A case-control study on the clinical impact of ventilator associated tracheobronchitis in adult patients who did not develop ventilator associated pneumonia.

Autor: Cantón-Bulnes ML; UGC Cuidados Intensivos, HUV Macarena, Sevilla, España. Electronic address: mluisa.cantonb@gmail.com., González-García MA; UGC Cuidados Intensivos, HUV Macarena, Sevilla, España., García-Sánchez M; UGC Cuidados Intensivos, HUV Macarena, Sevilla, España., Arenzana-Seisdedos Á; UGC Cuidados Intensivos, HUV Macarena, Sevilla, España., Garnacho-Montero J; UGC Cuidados Intensivos, HUV Macarena, Sevilla, España.
Jazyk: English; Spanish; Castilian
Zdroj: Enfermedades infecciosas y microbiologia clinica (English ed.) [Enferm Infecc Microbiol Clin (Engl Ed)] 2019 Jan; Vol. 37 (1), pp. 31-35. Date of Electronic Publication: 2018 Feb 13.
DOI: 10.1016/j.eimc.2017.12.005
Abstrakt: Objectives: The main objective was to determine whether ventilator-associated tracheobronchitis (VAT) is related to increased length of ICU stay. Secondary endpoints included prolongation of hospital stay, as well as, ICU and hospital mortality.

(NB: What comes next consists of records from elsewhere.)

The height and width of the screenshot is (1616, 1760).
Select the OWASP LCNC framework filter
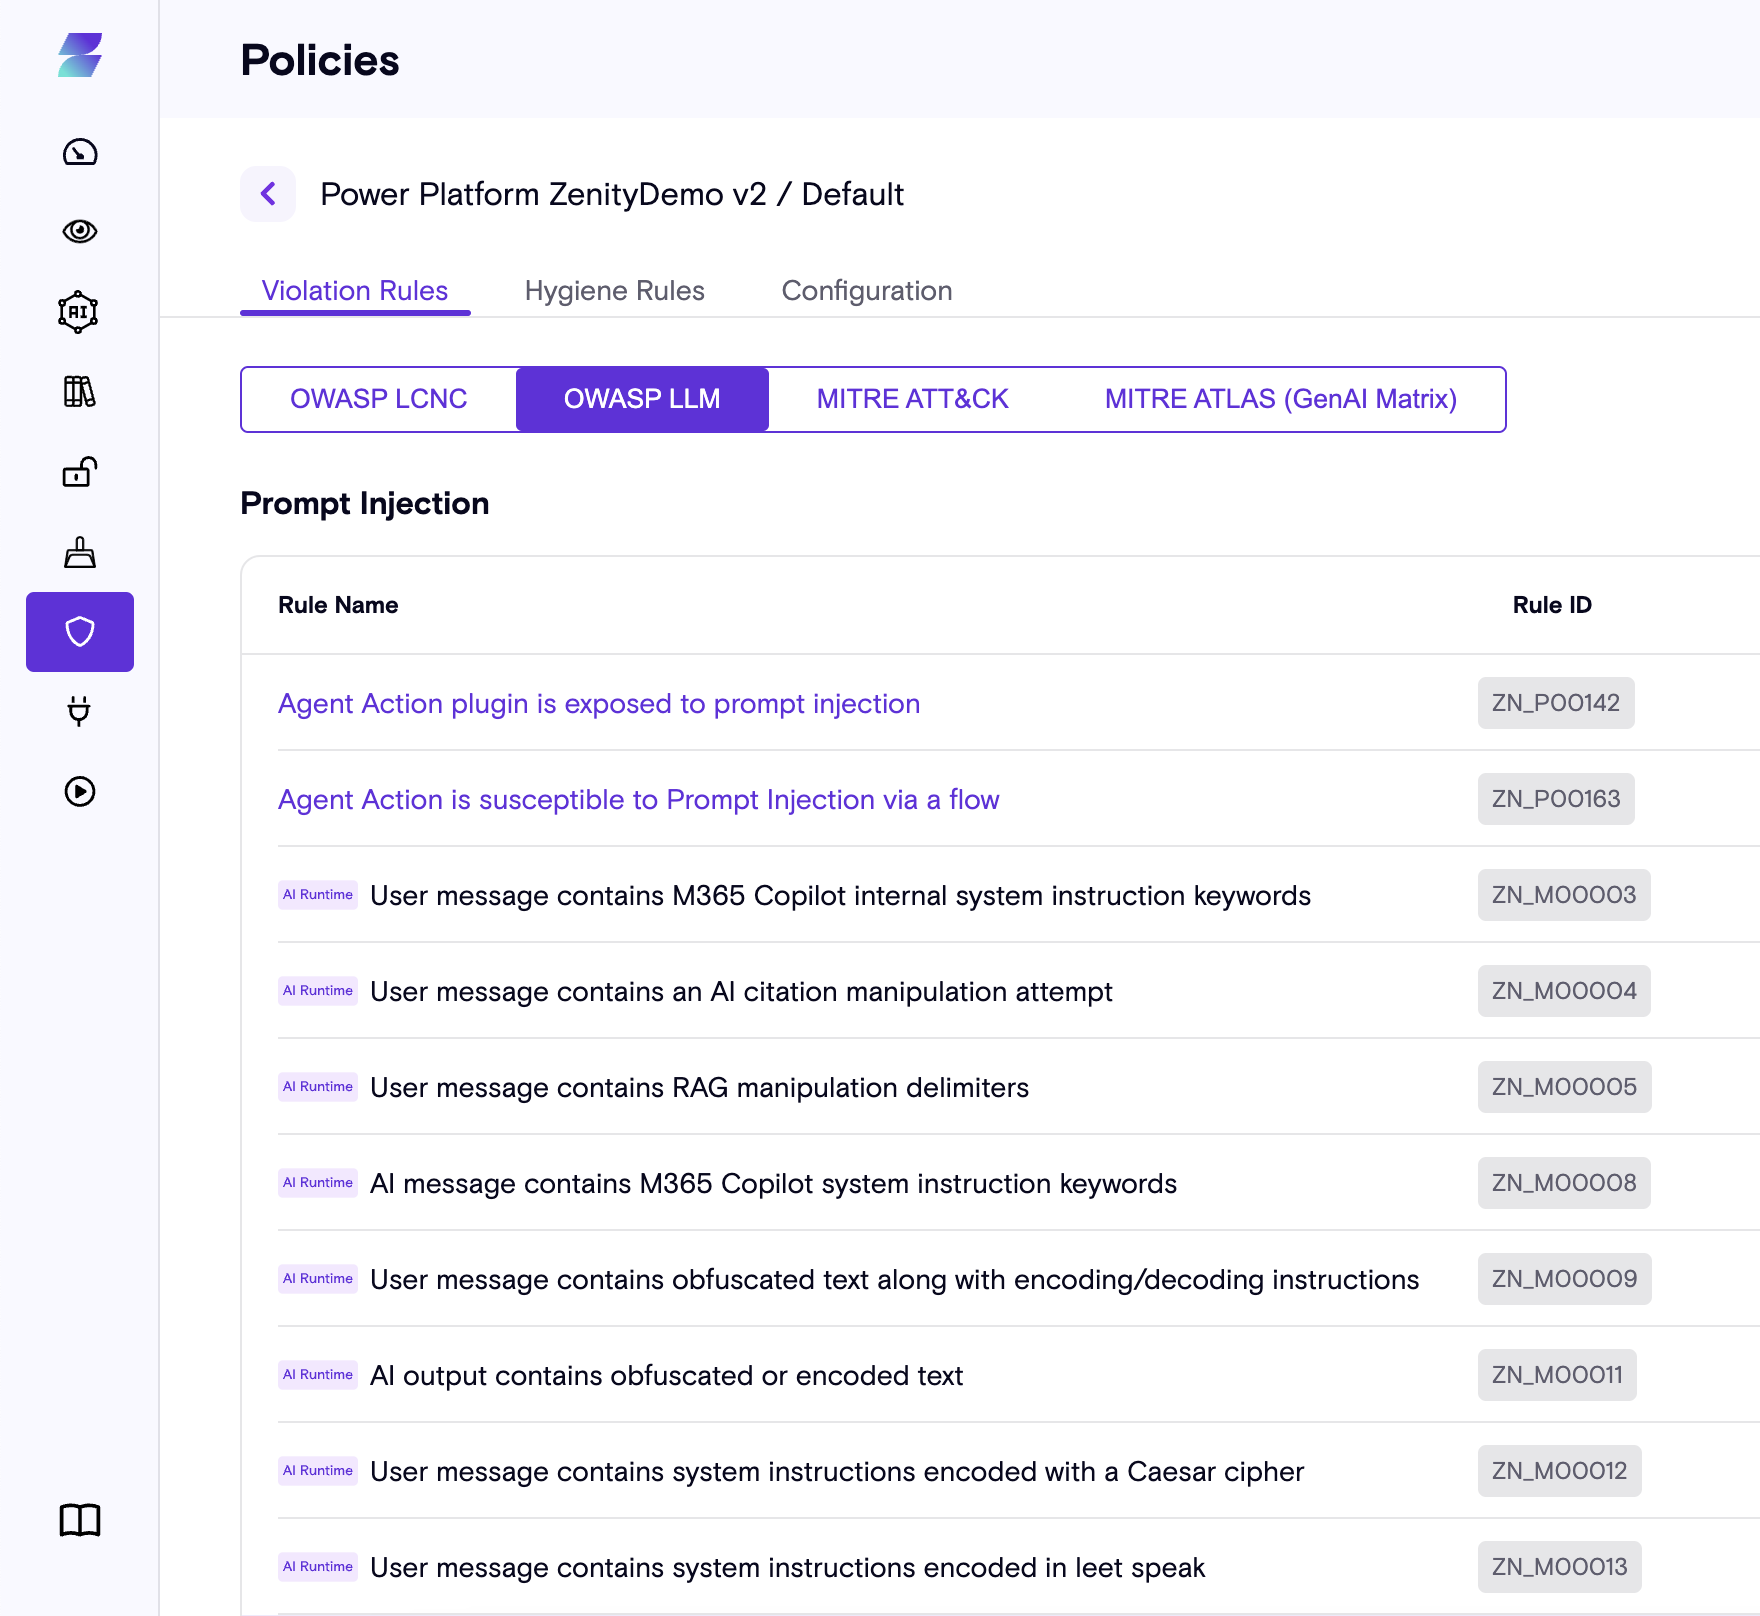coord(379,399)
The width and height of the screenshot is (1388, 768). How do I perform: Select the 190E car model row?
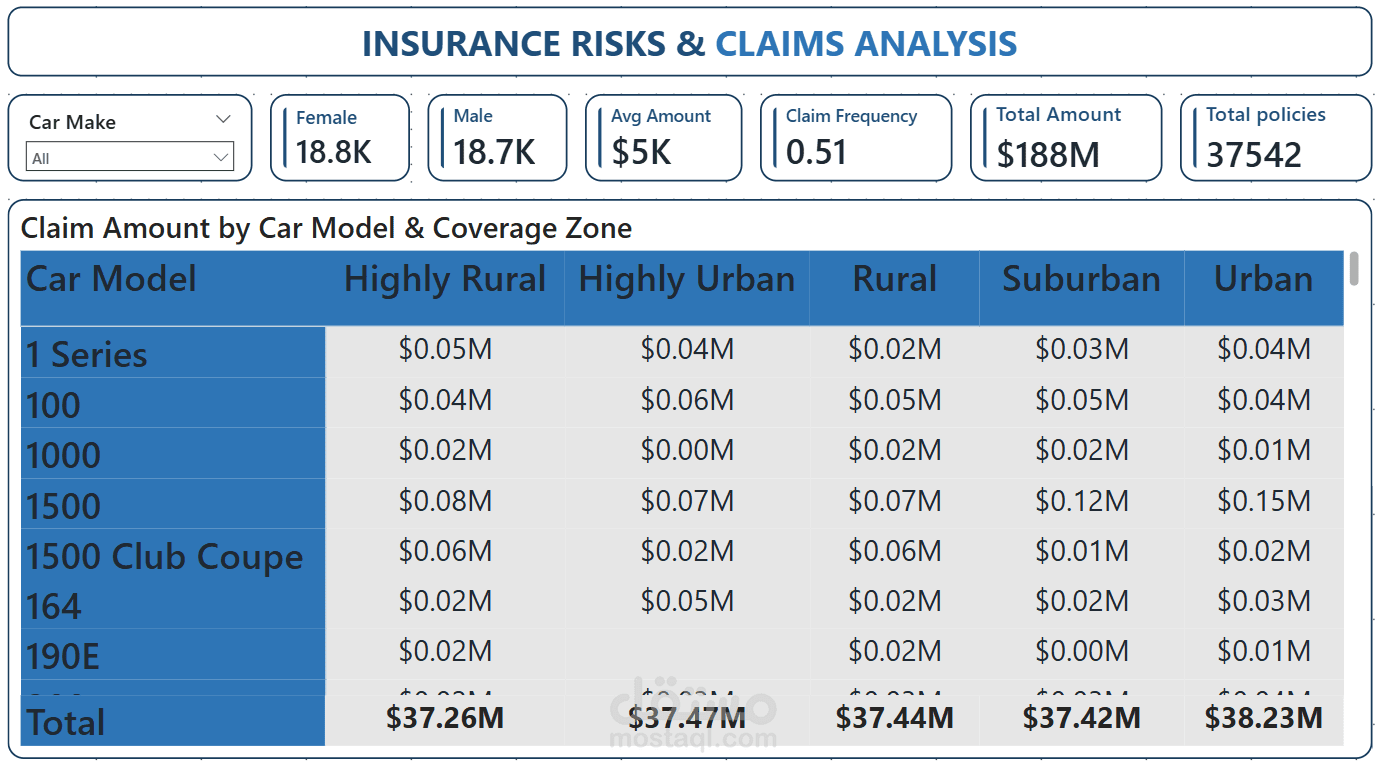[x=63, y=656]
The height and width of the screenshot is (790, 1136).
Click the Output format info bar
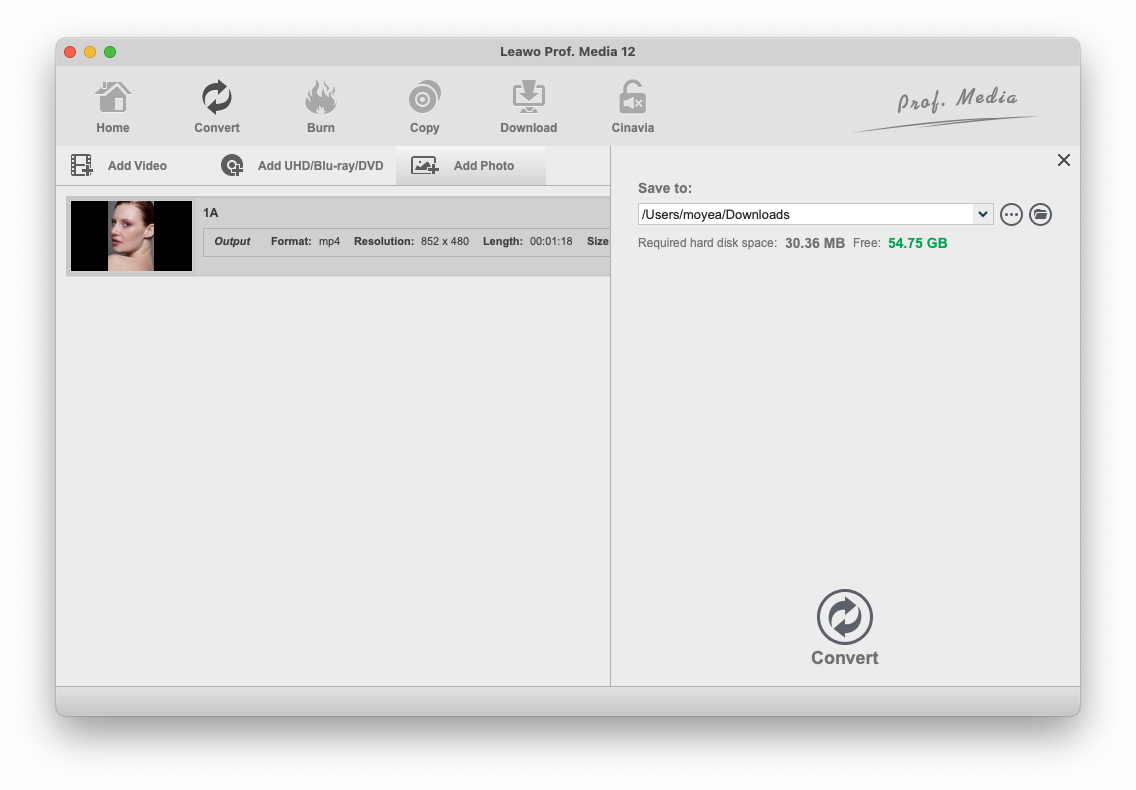click(x=405, y=242)
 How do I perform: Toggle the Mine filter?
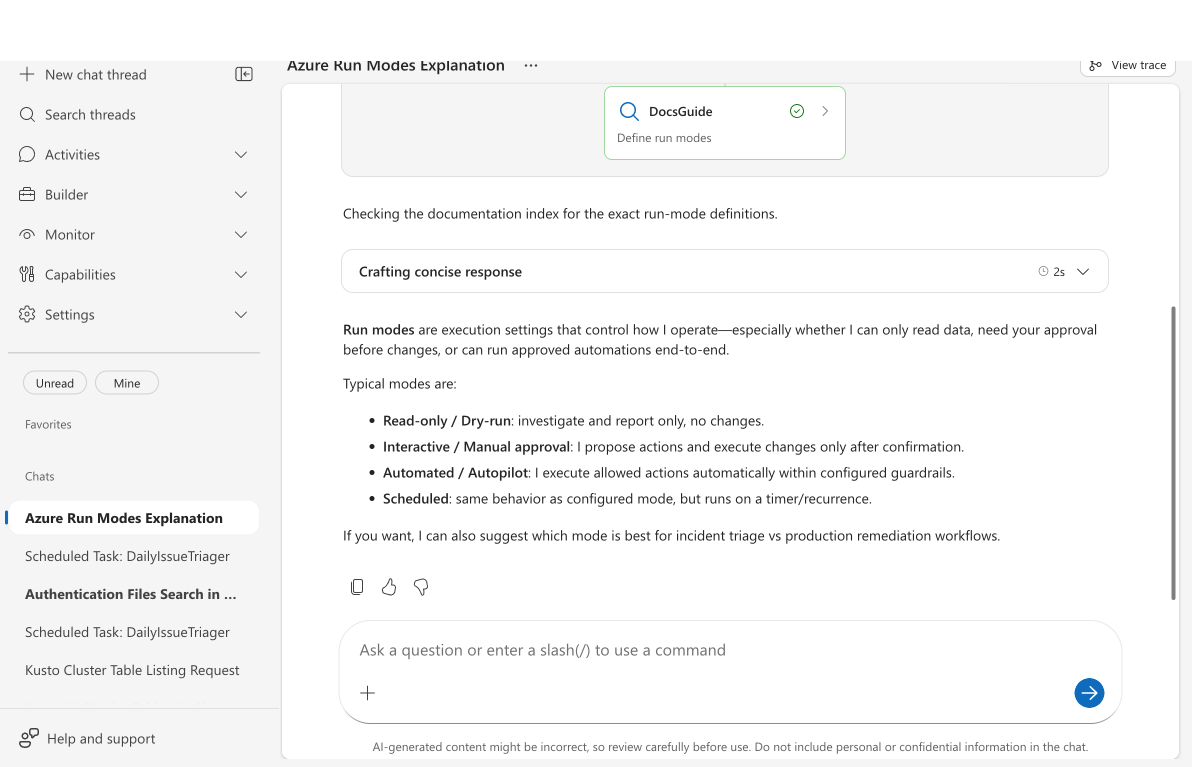(127, 383)
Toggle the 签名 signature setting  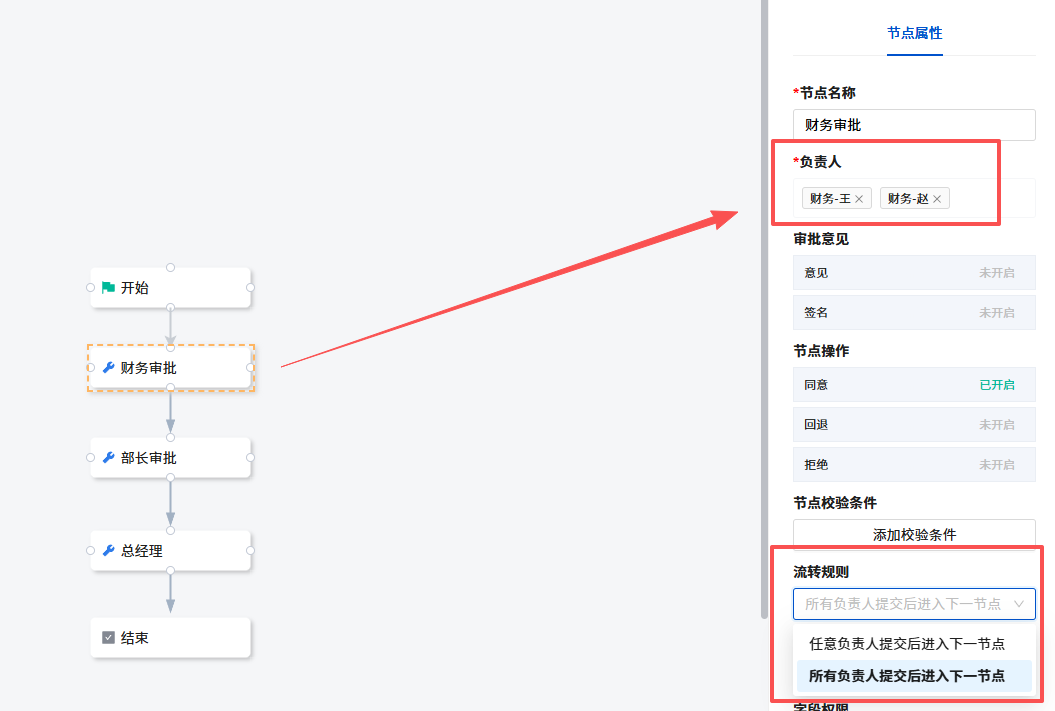coord(995,313)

Design: A retrospective matched case-control study. Each case was matched with a control for duration of ventilation (± 2 days until development of ventilator-associated tracheobronchitis), disease severity (Acute Physiology and Chronic Health Evaluation II) at admission ± 3, diagnostic category and age ±10 years.
Patients: Critically ill adults admitted to a polyvalent 30-beds ICU with the diagnosis of VAT in the period 2013-2016.
Main Results: We identified 76 cases of VAT admitted to our ICU during the study period. No adequate controls were found for 3 patients with VAT. There were no significant differences in demographic characteristics, reasons for admission and comorbidities. Patients with VAT had a longer ICU length of stay, median 22 days (14-35), compared to controls, median 15 days (8-27), p=.02. Ventilator days were also significantly increased in VAT patients, median 18 (9-28) versus 9 days (5-16), p=.03. There was no significant difference in total hospital length of stay 40 (28-61) vs. 35days (23-54), p=.32; ICU mortality (20.5 vs. 31.5% p=.13) and hospital mortality (30.1 vs. 43.8% p=.09). We performed a subanalysis of patients with microbiologically proven VAT receiving adequate antimicrobial treatment and did not observe significant differences between cases and the corresponding controls.
Conclusions: VAT is associated with increased length of intensive care unit stay and longer duration of mechanical ventilation. This effect disappears when patients receive appropriate empirical treatment.